Requêtes préparées en PHP¶
Recherche simple en PHP avec PDO¶
<!doctype html>
<html>
<head>
<title>
Recherche d'une personne par ID
</title>
<meta charset="utf-8">
</head>
<body>
<?php $wanted=$_GET['ID'];
if (!empty($wanted)){
echo "<h1>Recherche de $wanted </h1>";
require_once('connexion.php');
$connexion=connect_bd();
$sql="SELECT * from CARNET where ID='".$wanted."'";
if(!$connexion->query($sql))
echo "Pb de requete";
else{
foreach ($connexion->query($sql) as $row)
echo $row['NOM']." ".$row['PRENOM']."</br>\n";
}
}
?>
</body>
</html>
Appel avec le paramètre ID passé sur l’URL: php exemples/pdo/recherche.php?ID=3¶
Execution¶
Mais lorsqu’il y a de nombreux paramètres, on se retrouve avec de nombreuses concaténations de chaines entourées de “cotes” ce qui est une grande source d’erreurs et de lenteurs d’écriture. Pour remédier à cela, on peut utiliser des requêtes préparées qui permettent de bien dissocier la requête des paramètres qui vont lui être fournis avant son exécution. Ces PreparedStatement seront également bien préférables en termes de sécurité et à utiliser systématiquement.

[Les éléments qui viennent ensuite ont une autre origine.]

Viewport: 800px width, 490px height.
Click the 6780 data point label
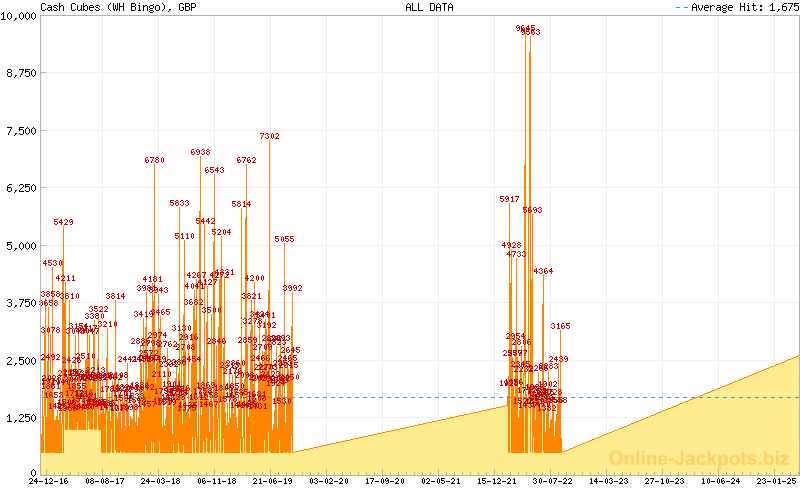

Recherche avec PreparedStatement¶
<!doctype html>
<html>
<head>
<title>
Recherche d'une personne par ID
</title>
<meta charset="utf-8">
</head>
<body>
<?php $wanted=$_GET['ID'];
if (!empty($wanted)){
echo "<h1>Recherche de $wanted </h1>";
require_once('connexion.php');
$connexion=connect_bd();
$sql="SELECT * from CARNET where ID=:id";
$stmt=$connexion->prepare($sql);
$stmt->bindParam(':id', $_GET['ID'],PDO_PARAM_INT);
$stmt->execute();
if (!$stmt) echo "Pb d'accès au CARNET";
else{
if ($stmt->rowCount()==0) echo "Inconnu !<br/>";
else
foreach ($stmt as $row)
echo $row['PRENOM']." ".$row['NOM'].
"né(e) le ".$row['NAISSANCE']."<br/>";
}
}
?>
</body>
</html>
Les requêtes préparées limitent fortement la possibilité d”injections SQL comme nous le verront plus tard.